Whilst peace has taken hold inside the borders of Europe, the search for its true heart and soul has made little progress. Europe has many faces and many identities but so far, the idea of Europe as a community of shared values – rather than a leviathan on hollow pillars – has remained a dream.
That is because the core of European patriotism is still terribly provincial. The Bavarians remain suspicious of the Prussians, the Scottish continue to revolt against the English and Catalonia has drawn up all the boundaries necessary for secession. Many Bavarians have more in common with Austrians than with Northern Germans.
Clichés contain a lot of truth
The question of how much truth lies in cultural clichés deserves some attention. It is likely that the results of a survey done by the Foundation for Future Studies in 2007 will hold true for the next decade or two: virtues differ from country to country. Loyalty thrives in Britain, as much as a sense of responsibility does in Germany and justice does in Finland. Meanwhile, the Italians seem less bothered with reliability than anybody else. Vive la différence! What seems like a collection of harsh clichés is actually pretty accurate in determining the values that European people hold.
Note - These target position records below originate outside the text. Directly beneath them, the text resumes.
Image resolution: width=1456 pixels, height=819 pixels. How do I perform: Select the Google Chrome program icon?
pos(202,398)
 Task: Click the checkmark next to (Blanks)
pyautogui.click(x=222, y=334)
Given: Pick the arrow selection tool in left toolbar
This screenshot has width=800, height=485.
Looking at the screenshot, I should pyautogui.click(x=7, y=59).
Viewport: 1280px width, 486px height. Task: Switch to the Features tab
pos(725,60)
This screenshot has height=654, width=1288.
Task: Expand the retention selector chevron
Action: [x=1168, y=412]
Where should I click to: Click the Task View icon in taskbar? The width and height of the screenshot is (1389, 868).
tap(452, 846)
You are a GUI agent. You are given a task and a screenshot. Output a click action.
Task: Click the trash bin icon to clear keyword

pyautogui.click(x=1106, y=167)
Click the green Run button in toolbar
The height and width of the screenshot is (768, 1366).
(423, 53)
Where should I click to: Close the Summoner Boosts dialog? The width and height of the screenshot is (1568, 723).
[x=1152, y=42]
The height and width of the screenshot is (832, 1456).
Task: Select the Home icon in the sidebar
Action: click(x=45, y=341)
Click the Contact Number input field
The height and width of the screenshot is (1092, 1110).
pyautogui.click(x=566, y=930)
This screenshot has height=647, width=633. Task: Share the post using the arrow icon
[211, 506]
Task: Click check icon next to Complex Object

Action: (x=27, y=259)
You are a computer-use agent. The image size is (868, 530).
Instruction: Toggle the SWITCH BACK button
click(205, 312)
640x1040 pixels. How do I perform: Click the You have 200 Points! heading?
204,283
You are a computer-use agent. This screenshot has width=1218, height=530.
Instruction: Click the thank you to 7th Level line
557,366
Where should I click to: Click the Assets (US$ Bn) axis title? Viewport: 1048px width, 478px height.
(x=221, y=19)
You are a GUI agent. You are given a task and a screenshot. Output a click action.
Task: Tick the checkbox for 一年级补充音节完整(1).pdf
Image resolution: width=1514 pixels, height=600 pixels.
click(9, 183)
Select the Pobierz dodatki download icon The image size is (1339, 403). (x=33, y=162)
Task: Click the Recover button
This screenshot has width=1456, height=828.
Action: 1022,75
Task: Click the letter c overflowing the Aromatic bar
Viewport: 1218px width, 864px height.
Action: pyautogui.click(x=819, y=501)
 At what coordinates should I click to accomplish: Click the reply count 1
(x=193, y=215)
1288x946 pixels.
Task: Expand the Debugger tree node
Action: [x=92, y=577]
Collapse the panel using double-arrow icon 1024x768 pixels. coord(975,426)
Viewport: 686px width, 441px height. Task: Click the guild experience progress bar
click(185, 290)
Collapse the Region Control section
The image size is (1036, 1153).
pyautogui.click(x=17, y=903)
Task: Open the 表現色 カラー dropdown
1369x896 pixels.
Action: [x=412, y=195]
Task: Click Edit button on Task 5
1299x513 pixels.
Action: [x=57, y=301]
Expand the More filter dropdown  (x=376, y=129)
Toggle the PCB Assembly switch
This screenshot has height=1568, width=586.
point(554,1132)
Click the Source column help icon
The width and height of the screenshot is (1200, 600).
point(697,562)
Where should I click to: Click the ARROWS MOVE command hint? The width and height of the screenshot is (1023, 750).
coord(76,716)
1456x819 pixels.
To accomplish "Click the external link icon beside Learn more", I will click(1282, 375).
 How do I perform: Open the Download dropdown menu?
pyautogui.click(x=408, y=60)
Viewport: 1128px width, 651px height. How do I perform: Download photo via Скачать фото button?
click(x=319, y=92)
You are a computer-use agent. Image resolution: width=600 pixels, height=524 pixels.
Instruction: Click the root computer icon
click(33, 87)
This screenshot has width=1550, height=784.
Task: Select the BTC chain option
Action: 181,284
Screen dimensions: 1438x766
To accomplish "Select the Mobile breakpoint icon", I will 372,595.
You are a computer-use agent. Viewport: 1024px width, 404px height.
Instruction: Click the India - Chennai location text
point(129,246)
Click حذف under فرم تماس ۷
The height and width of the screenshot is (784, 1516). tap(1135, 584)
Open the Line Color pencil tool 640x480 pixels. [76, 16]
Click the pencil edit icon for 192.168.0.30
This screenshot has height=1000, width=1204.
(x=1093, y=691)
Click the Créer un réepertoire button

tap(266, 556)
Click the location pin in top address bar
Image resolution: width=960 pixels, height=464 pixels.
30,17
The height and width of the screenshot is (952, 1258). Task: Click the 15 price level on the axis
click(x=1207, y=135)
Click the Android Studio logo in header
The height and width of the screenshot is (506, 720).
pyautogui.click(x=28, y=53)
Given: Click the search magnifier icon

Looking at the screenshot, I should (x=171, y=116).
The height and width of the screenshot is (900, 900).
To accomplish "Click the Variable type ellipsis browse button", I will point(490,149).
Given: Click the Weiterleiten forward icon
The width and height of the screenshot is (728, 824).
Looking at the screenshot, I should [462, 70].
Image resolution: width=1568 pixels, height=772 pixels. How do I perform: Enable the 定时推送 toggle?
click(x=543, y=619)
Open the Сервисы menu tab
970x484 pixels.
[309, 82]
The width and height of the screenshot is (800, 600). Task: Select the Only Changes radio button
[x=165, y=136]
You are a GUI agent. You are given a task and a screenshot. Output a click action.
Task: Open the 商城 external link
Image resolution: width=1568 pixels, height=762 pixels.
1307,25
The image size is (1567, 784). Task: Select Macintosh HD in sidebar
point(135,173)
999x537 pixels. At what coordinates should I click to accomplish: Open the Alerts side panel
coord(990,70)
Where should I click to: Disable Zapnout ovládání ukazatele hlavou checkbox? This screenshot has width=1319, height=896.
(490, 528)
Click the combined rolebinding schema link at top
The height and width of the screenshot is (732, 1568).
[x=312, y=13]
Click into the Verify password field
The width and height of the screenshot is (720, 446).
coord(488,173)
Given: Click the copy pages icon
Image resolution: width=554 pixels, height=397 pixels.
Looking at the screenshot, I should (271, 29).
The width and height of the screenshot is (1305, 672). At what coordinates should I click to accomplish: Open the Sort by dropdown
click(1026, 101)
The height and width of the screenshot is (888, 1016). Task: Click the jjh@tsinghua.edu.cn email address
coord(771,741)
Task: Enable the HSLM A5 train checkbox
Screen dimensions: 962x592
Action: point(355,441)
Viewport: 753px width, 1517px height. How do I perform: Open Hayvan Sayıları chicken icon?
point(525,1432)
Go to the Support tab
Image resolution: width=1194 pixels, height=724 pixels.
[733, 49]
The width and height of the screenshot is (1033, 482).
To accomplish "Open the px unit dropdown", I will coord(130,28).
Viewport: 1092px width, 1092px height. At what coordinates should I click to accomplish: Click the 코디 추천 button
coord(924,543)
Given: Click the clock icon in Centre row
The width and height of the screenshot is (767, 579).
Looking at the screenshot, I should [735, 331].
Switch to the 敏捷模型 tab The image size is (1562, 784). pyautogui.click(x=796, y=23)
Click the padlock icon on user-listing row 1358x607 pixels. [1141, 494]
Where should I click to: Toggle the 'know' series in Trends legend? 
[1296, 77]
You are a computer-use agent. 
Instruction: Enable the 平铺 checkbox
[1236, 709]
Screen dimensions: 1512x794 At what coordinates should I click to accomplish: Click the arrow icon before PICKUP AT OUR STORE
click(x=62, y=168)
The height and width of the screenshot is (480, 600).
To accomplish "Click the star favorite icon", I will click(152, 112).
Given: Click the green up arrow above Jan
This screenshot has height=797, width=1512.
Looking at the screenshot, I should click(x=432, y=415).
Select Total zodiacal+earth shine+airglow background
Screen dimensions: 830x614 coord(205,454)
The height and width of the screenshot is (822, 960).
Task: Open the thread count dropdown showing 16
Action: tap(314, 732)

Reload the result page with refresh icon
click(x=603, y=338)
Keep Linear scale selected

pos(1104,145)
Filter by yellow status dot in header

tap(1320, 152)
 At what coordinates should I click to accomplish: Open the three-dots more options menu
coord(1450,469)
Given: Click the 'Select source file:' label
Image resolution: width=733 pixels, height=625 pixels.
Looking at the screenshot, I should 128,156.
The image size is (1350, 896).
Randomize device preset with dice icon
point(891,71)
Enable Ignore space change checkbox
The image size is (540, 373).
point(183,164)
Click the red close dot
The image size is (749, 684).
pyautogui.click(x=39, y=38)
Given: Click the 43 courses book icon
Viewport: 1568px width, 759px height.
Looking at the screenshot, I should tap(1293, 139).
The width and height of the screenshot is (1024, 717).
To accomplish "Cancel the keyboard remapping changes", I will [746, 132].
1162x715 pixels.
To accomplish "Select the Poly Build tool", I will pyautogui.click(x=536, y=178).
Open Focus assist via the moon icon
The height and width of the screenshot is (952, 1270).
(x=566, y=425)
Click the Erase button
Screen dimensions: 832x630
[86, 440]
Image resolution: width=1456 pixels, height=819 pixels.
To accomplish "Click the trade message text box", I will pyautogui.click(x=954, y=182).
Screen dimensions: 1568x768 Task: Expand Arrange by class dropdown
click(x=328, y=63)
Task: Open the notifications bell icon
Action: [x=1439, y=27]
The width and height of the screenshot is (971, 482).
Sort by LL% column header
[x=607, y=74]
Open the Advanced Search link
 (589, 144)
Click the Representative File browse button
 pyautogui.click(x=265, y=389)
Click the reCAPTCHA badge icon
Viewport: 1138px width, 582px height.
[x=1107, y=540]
While borders have been lifted, we see that people’s habits and idiosyncrasies do not change as quickly. Tourism analysis has shown that the Germans beat everybody else to the deck chairs, the Danish never leave the bar and the French tag along anywhere in search for constant entertainment. Many travel reports read as follows: the drinks are mixed by the Spanish and at 3 am the last Dane gets carried out of the bar. At the breakfast table only the Germans eye the strawberry yogurt, whilst the Italians prefer a hint of orange and the French stick with apple.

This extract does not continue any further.